Schools can initiate "walking school buses" to encourage kids and parents to walk to school safely in large groups.
Businesses can give their employees an incentive to maintain healthy BMIs by increasing contributions to medical spending accounts when these goals are met.
City governments also can use behavioral economics to promote healthy behaviors among their residents. Some cities are already developing "well-being institutes" that house local health, well-being, and economic data, such as data from sources like the Gallup-Healthways Well-Being Index. Communities also can:
invest in widening and lengthening walking/biking paths to encourage pedestrian traffic to grocery stores, schools, and mass transit
denote bike lanes on city roads
levy additional taxes on foods that are high in sugar to reduce their purchase and consumption
maintain a security presence in at-risk neighborhoods to ensure that people feel safe when they shop fresh food stands and farmers markets
certify and promote restaurants that offer smaller portions and a wide selection of heart-healthy fare as "community well-being" establishments
certify and promote grocery stores that make it easy for shoppers to find healthy, low-fat foods and that provide free recipes for healthy home cooking
Above all, communities can encourage healthcare, business, political, and education leaders to share and discuss common goals and metrics to measure their efforts toward improvement. Bringing leaders together regularly to analyze leading and lagging indicators of their community's Physical Well-Being could drive decisive action and policies to create positive results.

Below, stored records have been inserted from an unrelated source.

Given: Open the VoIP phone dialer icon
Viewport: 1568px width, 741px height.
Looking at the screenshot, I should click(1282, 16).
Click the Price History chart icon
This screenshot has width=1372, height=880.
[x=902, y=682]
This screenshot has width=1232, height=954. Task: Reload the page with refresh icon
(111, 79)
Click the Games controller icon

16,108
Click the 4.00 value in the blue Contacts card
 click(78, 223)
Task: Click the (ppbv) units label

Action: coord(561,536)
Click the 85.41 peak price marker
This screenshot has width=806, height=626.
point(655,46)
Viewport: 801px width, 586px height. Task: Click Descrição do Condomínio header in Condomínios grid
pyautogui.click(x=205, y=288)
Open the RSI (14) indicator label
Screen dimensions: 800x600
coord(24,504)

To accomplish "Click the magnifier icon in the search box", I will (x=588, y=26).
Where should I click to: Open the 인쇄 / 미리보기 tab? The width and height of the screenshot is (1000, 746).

The Gallup-Healthways Well-Being Index collects daily random samples of the U.S. 18 and older population, completing approximately 350,000 interviews per year. This robust sample enables Gallup to annually report on many different aspects of cities' well-being. With specific focus and support, it is possible to obtain substantial sample sizes within cities so that the variability in obesity, for instance, can be better measured and understood at a local level, where change is most likely to occur. With local data, leaders can design programs and policies that are relevant to the specific situation of each city ZIP code or neighborhood.
Results are based on telephone interviews with more than 353,000 American adults, aged 18 and older, conducted January 2, 2009 to December 30, 2009. At least 300 surveys were completed for each reported city.
Metropolitan Statistical Areas (MSAs) are defined by the U.S. Office of Management and Budget. Each respondent is attributed to his or her MSA based on the self-report of his or her ZIP code.
In many cases, more than one city is included in the same MSA. The San Jose, California MSA, for example, includes the smaller nearby cities of Sunnyvale and Santa Clara in addition to San Jose, but residents of all three cities would be considered a part of a "large metro area" because the combined population is estimated at more than 1.8 million.
Interviews are conducted with respondents on landline telephones (for respondents with a landline telephone) and cellular phones (for respondents who are cell phone only and cell phone mostly).
In addition to sampling error, question wording and practical difficulties in conducting surveys can introduce error or bias into the findings of public opinion polls.